Certains pays imposent
effectivement des restrictions au financement des partis politiques par les
syndicats. Les Etats-Unis, par exemple, qui sont membres de l’Organisation
Internationale du Travail imposent depuis longtemps des
restrictions au financement des partis politiques par les syndicats (bien qu’il
ait été possible de contourner ces restrictions, les syndicats pouvant créer
des fonds constitués par des contributions individuelles volontaires). Historiquement, le mouvement syndical
aux Etats-Unis a tendance à soutenir financièrement le parti démocrate. Plus
récemment, la loi intitulée « Bipartisan Campaign Finance Reform
Act » de 2002 a cherché à interdire les dons de grande envergure aux
partis politiques nationaux et fixé un plafond pour les dons individuels.
25.
Toutefois, si l’on
prend l’exemple des Etats-Unis, il est significatif que les lois de ce pays
s’appliquent également aux représentants et aux associations des travailleurs
et des employeurs, c’est-à-dire qu’il n’y a pas de discrimination entre les uns
et les autres s’agissant de la liberté ou de l’absence de liberté de faire des
contributions politiques, du moins depuis l’adoption de la loi Taft-Hartley de
1947. (La loi Tillman de 1907 avait bien interdit le financement politique des
partis par des hommes d’affaires et des sociétés, mais ses dispositions
pouvaient également être contournées et étaient dans une large mesure
inopérantes). Les sociétés comme les syndicats sont également soumis à des
restrictions en vertu des lois sur le financement politique.
26.
L’une des principales
conventions de l’Organisation Internationale du Travail concernant les
syndicats, la Convention de 1948 sur la liberté syndicale et la protection du
droit syndical, indique dans l’une de ses dispositions
primaires que :
« Les travailleurs et les employeurs,
sans distinction d’aucune sorte, ont le droit, sans autorisation préalable, de
constituer des organisations de leur choix, ainsi que celui de s’affilier à ces
organisations, à la seule condition de se conformer aux statuts de ces
dernières. »
27.
Dans une
interprétation large, cette disposition pourrait être comprise comme signifiant
que tout acte de discrimination s’agissant du fonctionnement de la
représentation des employeurs et des travailleurs est interdit. On pourrait
aussi l’interpréter comme visant uniquement l’affiliation aux organisations. On
pourrait faire valoir, par ailleurs, que si l’interdiction de la discrimination
devait se limiter à la simple affiliation, il serait possible de mettre en
place toutes sortes d’autres mesures discriminatoires de nature à mettre
effectivement les salariés en position défavorable par rapport aux employeurs
en termes de représentation collective. Cette vision plus large de la portée de
la disposition est confortée par l’emploi de la formule «sans distinction
d’aucune sorte».
IV. CONCLUSION
28.
Dans l’ensemble, la
loi sur les partis politiques est une bonne loi et n’est pas indûment
prescriptive. La principale préoccupation tient au point de savoir si la
disposition de l’article 4 interdisant à un parti de commettre des actes
contraires à l’ordre constitutionnel pourrait être utilisée pour refuser de
reconnaître un parti cherchant à obtenir un changement constitutionnel
fondamental par des moyens pacifiques, ou pour le dissoudre. Deuxième source de
préoccupation : les dispositions de la loi concernant les dons faits à des
partis politiques à des fins de corruption peuvent-elles être effectives ?
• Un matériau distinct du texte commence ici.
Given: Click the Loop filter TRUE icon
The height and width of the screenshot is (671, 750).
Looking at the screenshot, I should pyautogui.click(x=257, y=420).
L’affiliation aux partis politiques pourrait être une question à étudier plus
avant (possibilité pour les non ressortissants de participer aux activités des partis
politiques). Enfin, la question se pose de savoir si les dispositions relatives
aux dons ont un caractère discriminatoire à l’égard des syndicats par rapport
aux employeurs et à leurs organisations.